Now your app doesn't have direct access to your stripe/github/aws/whatever keys (which is good!) but you still need to have _some_ authentication against your proxy.
If you have a per-app authentication, then if your app's key leaks, then whoever uses it will be able to reach all the external services your app can, i.e. with one key you lose everything. On the other hand, if you have per-endpoint authentication, then you didn't really solve anything, you still have to manage X secrets.
Even worse, from the perspective of the team who owns and runs the proxy, chances are you are going to use per-app AND per-endpoint authentication, because this will allow you to revoke bad keys without breaking everyone else, etc.
What this really solves is subscription management for (big?) organisations.

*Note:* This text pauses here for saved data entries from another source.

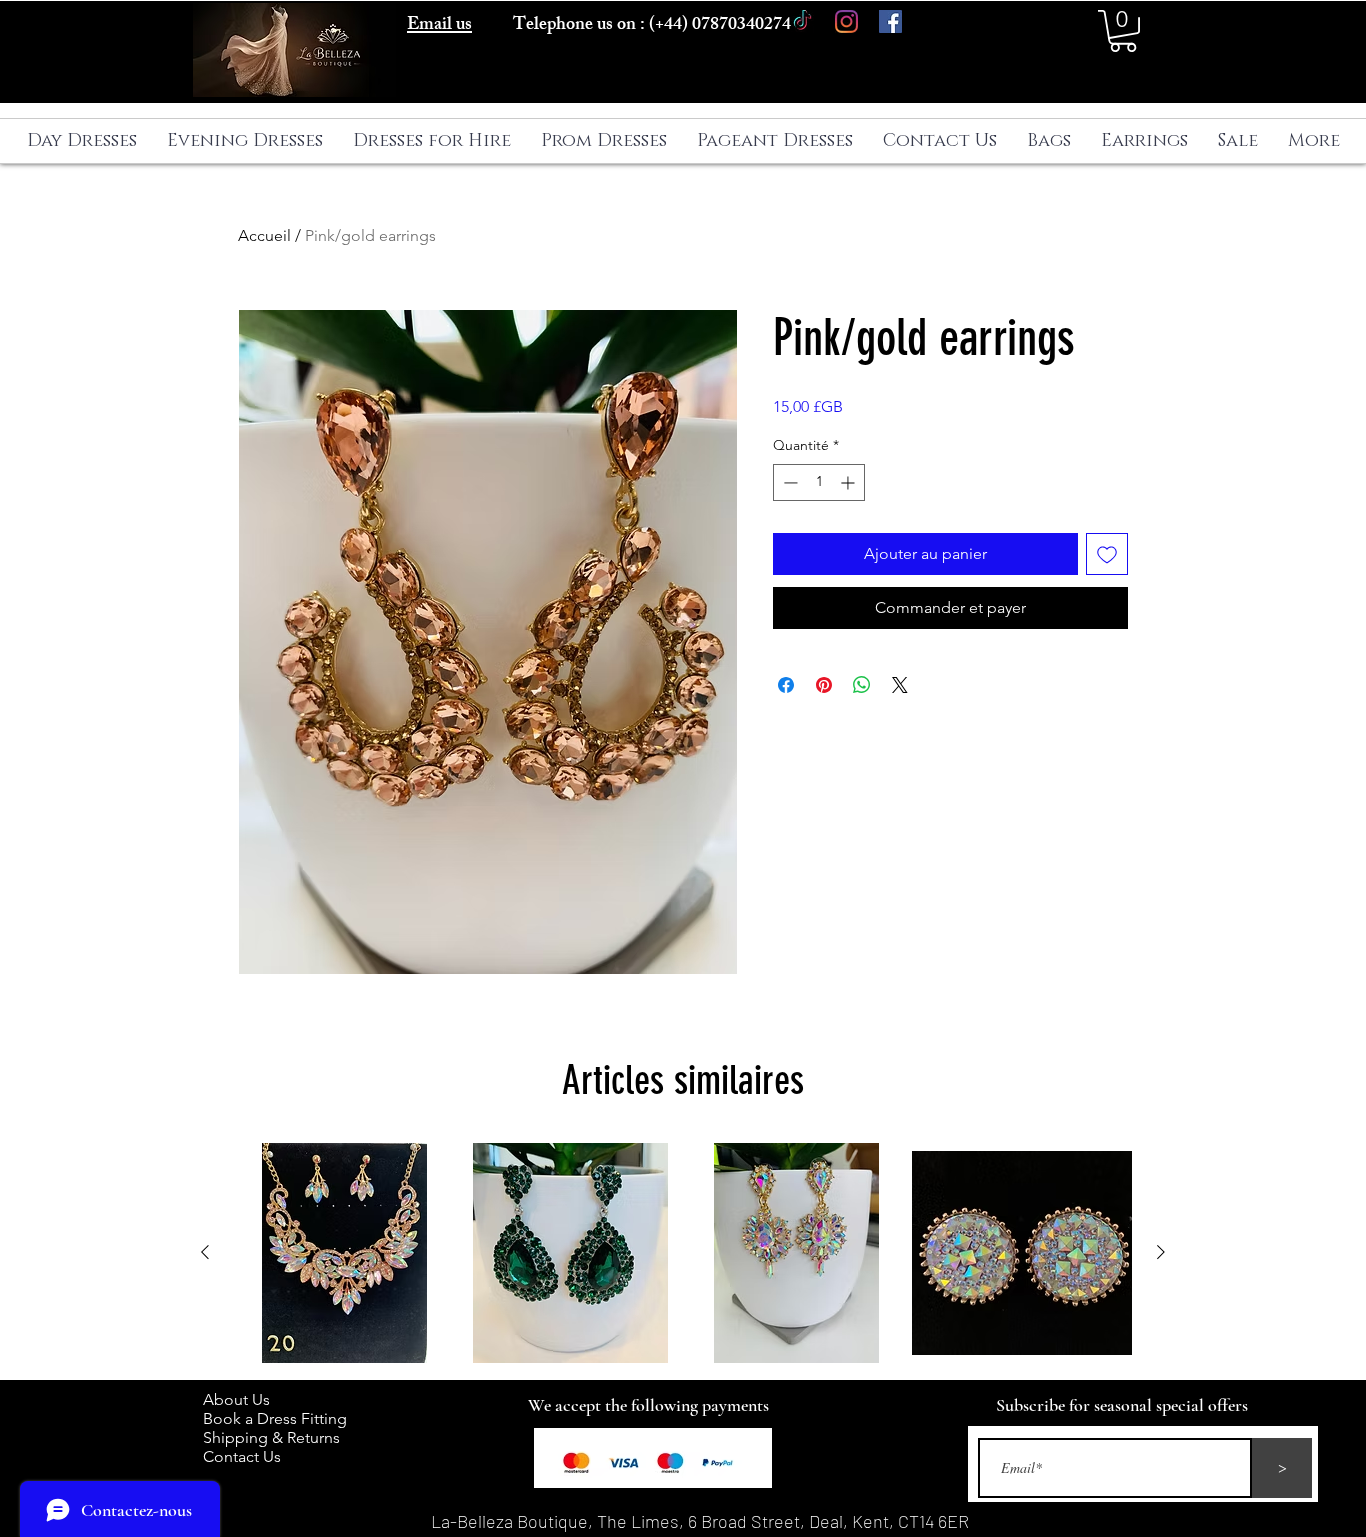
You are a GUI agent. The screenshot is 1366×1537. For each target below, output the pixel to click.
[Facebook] (890, 21)
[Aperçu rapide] (344, 1253)
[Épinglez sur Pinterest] (824, 685)
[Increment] (849, 482)
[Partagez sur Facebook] (786, 685)
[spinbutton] (819, 482)
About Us (246, 1399)
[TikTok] (802, 21)
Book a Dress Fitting (275, 1418)
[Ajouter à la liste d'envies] (1107, 554)
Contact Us (242, 1456)
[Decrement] (788, 482)
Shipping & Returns (275, 1437)
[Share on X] (900, 685)
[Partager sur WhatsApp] (862, 685)
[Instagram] (846, 21)
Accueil (264, 235)
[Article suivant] (1161, 1252)
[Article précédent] (205, 1252)
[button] (1123, 31)
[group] (683, 1253)
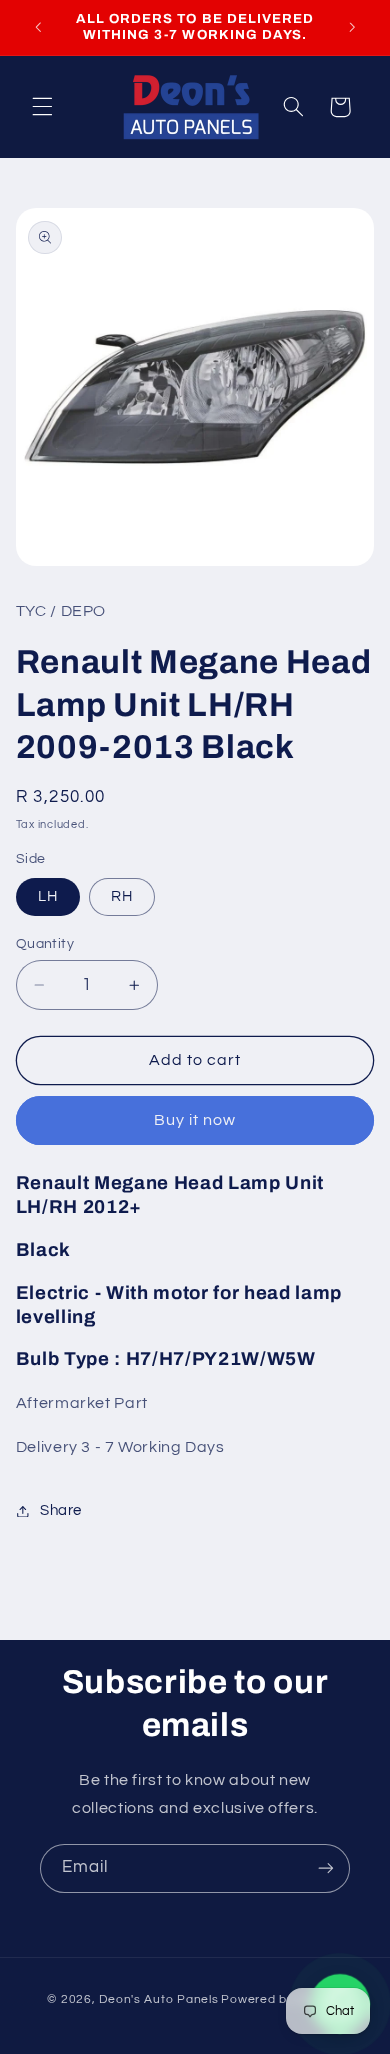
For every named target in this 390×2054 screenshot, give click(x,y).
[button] (42, 107)
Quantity (45, 944)
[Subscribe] (326, 1868)
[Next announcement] (352, 27)
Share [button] (61, 1510)
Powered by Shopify (281, 1999)
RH (122, 896)
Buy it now (195, 1120)
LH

Now that you have a proxy, you only need a single key to talk to <external-service>, no need to have to manage subscriptions, user onboarding and offboarding, etc. You just need to negotiate ratelimits.
For the integrations that aren't GitHub-style OAuth Apps, where upstream just ships a long-lived API key and someone still has to rotate it, how are you planning to handle the refresh lifecycle on the exe.dev side? Is that declared per-integration, or is the proxy expected to notice 401s and pull a fresh credential from somewhere upstream?
an 'mitm' tls proxy also gives you much better firewalling capabilities [1], not that firewalls aren't inherently leaky,
codex's a 'wildcard' based one [2]; hence "easy" to bypass [3] github's list is slightly better [4] but ymmv
[1] than a rudimentary "allow based on nslookup $host" we're seeing on new sandboxes popping up, esp. when the backing server may have other hosts.
[2] https://developers.openai.com/codex/cloud/internet-access#co...
[3] https://embracethered.com/blog/posts/2025/chatgpt-codex-remo...
[4] https://docs.github.com/en/copilot/reference/copilot-allowli...
You may not want to be doing this at the edge.